BipartiteLong class
- class bipartitepandas.bipartitelong.BipartiteLong(*args, col_reference_dict=None, col_collapse_dict=None, **kwargs)
Bases:
BipartiteLongBase
Class for bipartite networks of firms and workers in long form. Inherits from BipartiteLongBase.
- Parameters
*args – arguments for BipartiteLongBase
col_reference_dict (dict or None) – clarify which columns are associated with a general column name, e.g. {‘i’: ‘i’, ‘j’: [‘j1’, ‘j2’]}; None is equivalent to {}
col_collapse_dict (dict or None) – how to collapse column (None indicates the column should be dropped), e.g. {‘y’: ‘mean’}; None is equivalent to {}
**kwargs – keyword arguments for BipartiteLongBase
- clean(params=None)
Clean data to make sure there are no NaN or duplicate observations, observations where workers leave a firm then return to it are removed, firms are connected by movers, and categorical ids are contiguous.
- Parameters
params (ParamsDict or None) – dictionary of parameters for cleaning. Run bpd.clean_params().describe_all() for descriptions of all valid parameters. None is equivalent to bpd.clean_params().
- Returns
dataframe with cleaned data
- Return type
- collapse(level='spell', is_sorted=False, copy=True)
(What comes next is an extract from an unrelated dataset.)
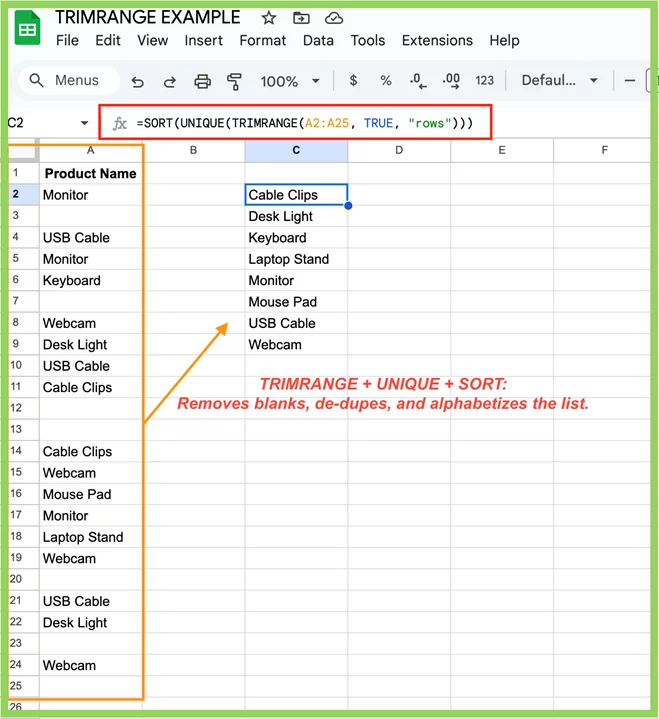
Task: Open the 123 more formats menu
Action: [485, 81]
Collapse long data at the worker-firm spell/match level (so each spell/match for a particular worker at a particular firm becomes one observation).
- Parameters
level (str) – if ‘spell’, collapse at the worker-firm spell level; if ‘match’, collapse at the worker-firm match level (‘spell’ and ‘match’ will differ if a worker leaves then returns to a firm)
is_sorted (bool) – if False, dataframe will be sorted by i (and t, if included). Returned dataframe will be sorted. Sorting may alter original dataframe if copy is set to False. Set is_sorted to True if dataframe is already sorted.
copy (bool) – if False, avoid copy
- Returns
collapsed long data generated by collapsing long data at the worker-firm spell level
- Return type
- fill_missing_periods(fill_dict=None, is_sorted=False, copy=True)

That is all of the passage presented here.